Case 2 (${X_0 = 1}$). Base case. The expression

$\displaystyle 1 - q \sum_{i = 0}^{n - 1} (1 - p - q)^i$

evaluates to 1 if ${n = 0}$, because the sum is empty.

Successor case. For every nonnegative integer ${n}$ such that

$\displaystyle \mathrm P(X_n = 1 | X_0 = 1) = 1 - q \sum_{i = 0}^{n - 1} (1 - p - q)^i,$

we have

\displaystyle \begin{aligned} \mathrm P(X_{n + 1} = 1 | X_0 = 1) &= p + (1 - p + q) \mathrm P(X_n = 1 | X_0 = 1) \\ &= p + (1 - p - q) \left( 1 - q \sum_{i = 0}^{n - 1} (1 - p - q)^i \right) \\ &= p + 1 - p - q - (1 - p - q) q \sum_{i = 0}^{n - 1} (1 - p - q)^i \\ &= 1 - q - q (1 - p - q) \sum_{i = 0}^{n - 1} (1 - p - q)^i \\ &= 1 - q \left( 1 + \sum_{i = 0}^{n - 1} (1 - p - q)^{i + 1} \right) \\ &= 1 - q \sum_{j = 0}^n (1 - p - q)^j. \end{aligned}

I don’t know if there is any way to make sense of why exactly these equations are the way they are; if you have any ideas, I’d be interested to hear your comments. There is a nice way I can see of understanding the difference between the two cases. Consider an additional gain-loss process ${B}$ which changes in tandem with the gain-loss process ${A}$ that we’ve been considering up till just now, so that its state is always the opposite of that of ${A}$. Then the gain rate of ${B}$ is ${q}$ (because if ${B}$ gains, ${A}$ loses) and the lose rate of ${B}$ is ${p}$ (because if ${B}$ loses, ${A}$ gains). And for every nonnegative integer ${n}$, if we let ${Y_n}$ denote the state of ${B}$ after exactly ${n}$ events have occurred, then

$\displaystyle \mathrm P(Y_n = 1) = 1 - \mathrm P(X_n = 1)$

because ${Y_n = 1}$ if and only if ${X_n = 0}$. Of course, we can also rearrange this equation as ${\mathrm P(X_n = 1) = 1 - \mathrm P(Y_n = 1)}$.

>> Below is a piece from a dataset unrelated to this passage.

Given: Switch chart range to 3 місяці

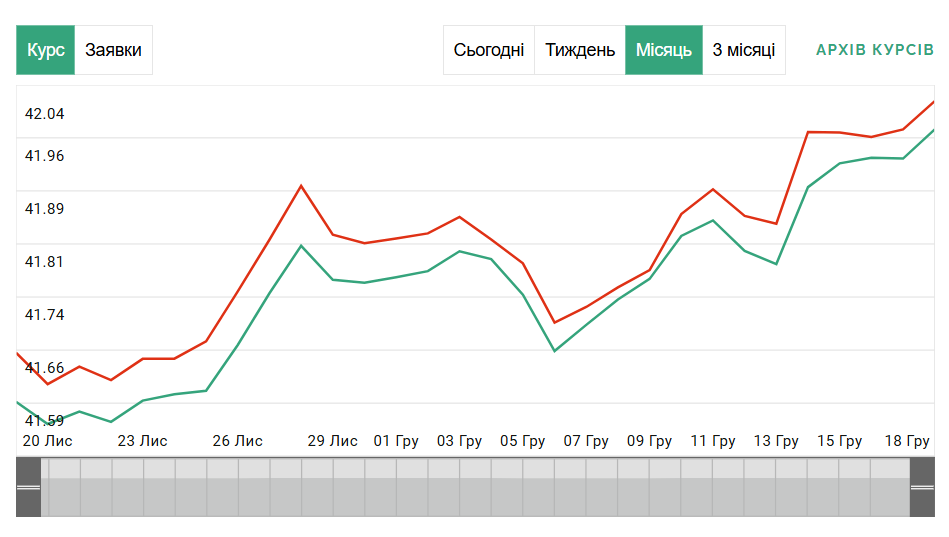Looking at the screenshot, I should [744, 50].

Now, we can use the equation for Case 1 above, but with the appropriate variable names for ${B}$ substituted in, to see that

$\displaystyle \mathrm P(Y_n = 1 | Y_0 = 0) = q \sum_{i = 0}^{n - 1} (1 - q - p)^i,$

and it then follows that

$\displaystyle \mathrm P(X_n = 1 | X_0 = 1) = 1 - q \sum_{i = 0}^{n - 1} (1 - p - q)^i.$

Anyway, you may have noticed that the sum

$\displaystyle \sum_{i = 0}^{n - 1} (1 - p - q)^i$

which appears in both of the equations for ${\mathrm P(X_n = 1)}$ is a geometric progression whose common ratio is ${1 - p - q}$. If ${1 - p - q = 1}$, then ${p + q = 0}$ and therefore ${p = q = 0}$ (because ${p}$ and ${q}$ are probabilities, and therefore non-negative). The probability ${\mathrm P(X_n = 1)}$ is then simply constant at 0 if ${X_0 = 0}$ (because gain is impossible) and constant at 1 if ${X_0 = 1}$ (because loss is impossible). Outside of this very trivial case, we have ${1 - p - q \ne 1}$, and therefore the geometric progression may be written as a fraction as per the well-known formula:

\displaystyle \begin{aligned} \sum_{i = 0}^{n - 1} (1 - p - q)^i &= \frac {1 - (1 - p - q)^n} {1 - (1 - p - q)} \\ &= \frac {1 - (1 - p - q)^n} {p + q}. \end{aligned}

It follows that

\displaystyle \begin{aligned} \mathrm P(X_n = 1 | X_0 = 0) &= \frac {p (1 - (1 - p - q)^n)} {p + q}, \\ \mathrm P(X_n = 1 | X_0 = 1) &= 1 - \frac {q (1 - (1 - p - q)^n)} {p + q} \\ &= \frac {p + q - q (1 - (1 - p - q)^n)} {p + q} \\ &= \frac {p + q - q + q (1 - p - q)^n} {p + q} \\ &= \frac {p + q (1 - p - q)^n} {p + q}. \end{aligned}

From these equations it is easy to see the limiting behaviour of the gain-loss process as the number of events approaches ${\infty}$. If ${1 - p - q = -1}$, then ${p + q = 2}$ and therefore ${p = q = 1}$ (because ${p}$ and ${q}$ are probabilities, and therefore not greater than 1). The equations in this case reduce to

\displaystyle \begin{aligned} \mathrm P(X_n = 1 | X_0 = 0) &= \frac {1 - (-1)^n} 2, \\ \mathrm P(X_n = 1 | X_0 = 1) &= \frac {1 + (-1)^n} 2, \end{aligned}

which show that the state simply alternates deterministically back and forth between positive and negative (because ${(1 - (-1)^n)/2}$ is 0 if ${n}$ is even and 1 if ${n}$ is odd and ${(1 + (-1)^n)/2}$ is 1 if ${n}$ is even and 0 if ${n}$ is odd).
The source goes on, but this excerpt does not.